2024-03-13 20:25:24.253266: I external/local_tsl/tsl/cuda/cudart_stub.cc:32] Could not find cuda drivers on your machine, GPU will not be used.
2024-03-13 20:25:24.256168: I external/local_tsl/tsl/cuda/cudart_stub.cc:32] Could not find cuda drivers on your machine, GPU will not be used.
2024-03-13 20:25:24.297070: I tensorflow/core/platform/cpu_feature_guard.cc:210] This TensorFlow binary is optimized to use available CPU instructions in performance-critical operations.
To enable the following instructions: AVX2 FMA, in other operations, rebuild TensorFlow with the appropriate compiler flags.

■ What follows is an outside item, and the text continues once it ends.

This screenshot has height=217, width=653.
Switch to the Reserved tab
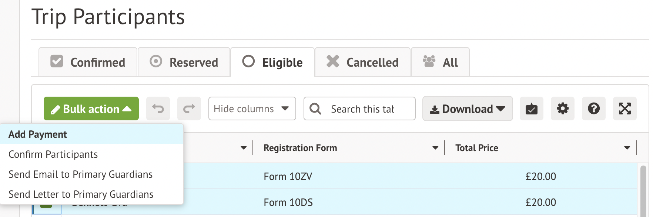click(184, 62)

2024-03-13 20:25:25.192678: W tensorflow/compiler/tf2tensorrt/utils/py_utils.cc:38] TF-TRT Warning: Could not find TensorRT
2024-03-13 20:25:25.843974: I external/local_xla/xla/stream_executor/cuda/cuda_executor.cc:998] successful NUMA node read from SysFS had negative value (-1), but there must be at least one NUMA node, so returning NUMA node zero. See more at https://github.com/torvalds/linux/blob/v6.0/Documentation/ABI/testing/sysfs-bus-pci#L344-L355
2024-03-13 20:25:25.844650: W tensorflow/core/common_runtime/gpu/gpu_device.cc:2251] Cannot dlopen some GPU libraries. Please make sure the missing libraries mentioned above are installed properly if you would like to use GPU. Follow the guide at https://www.tensorflow.org/install/gpu for how to download and setup the required libraries for your platform.

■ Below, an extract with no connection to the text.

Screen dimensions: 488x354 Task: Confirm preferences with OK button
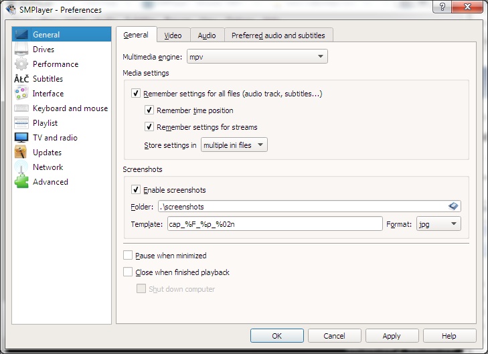[x=276, y=336]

Skipping registering GPU devices...
dnf list installed | grep cuda
libcudnn8.x86_64 8.0.4.30-1.cuda11.1 @nvidia-machine-learning
libcudnn8-devel.x86_64 8.0.4.30-1.cuda11.1 @nvidia-machine-learning
libnccl.x86_64 2.8.3-1+cuda11.2 @nvidia-machine-learning
libnccl-devel.x86_64 2.8.3-1+cuda11.2 @nvidia-machine-learning
xorg-x11-drv-nvidia-470xx-cuda.x86_64 3:470.223.02-1.fc39 @rpmfusion-nonfree
xorg-x11-drv-nvidia-470xx-cuda-libs.x86_64 3:470.223.02-1.fc39 @rpmfusion-nonfree
find /usr/lib* -name "libcuda*"
/usr/lib64/libcuda.so.470.223.02
/usr/lib64/libcuda.so.1
/usr/lib64/libcuda.so
Also it is not a SELinunx issue since I set it to permissive - and there is no error log from SELinux.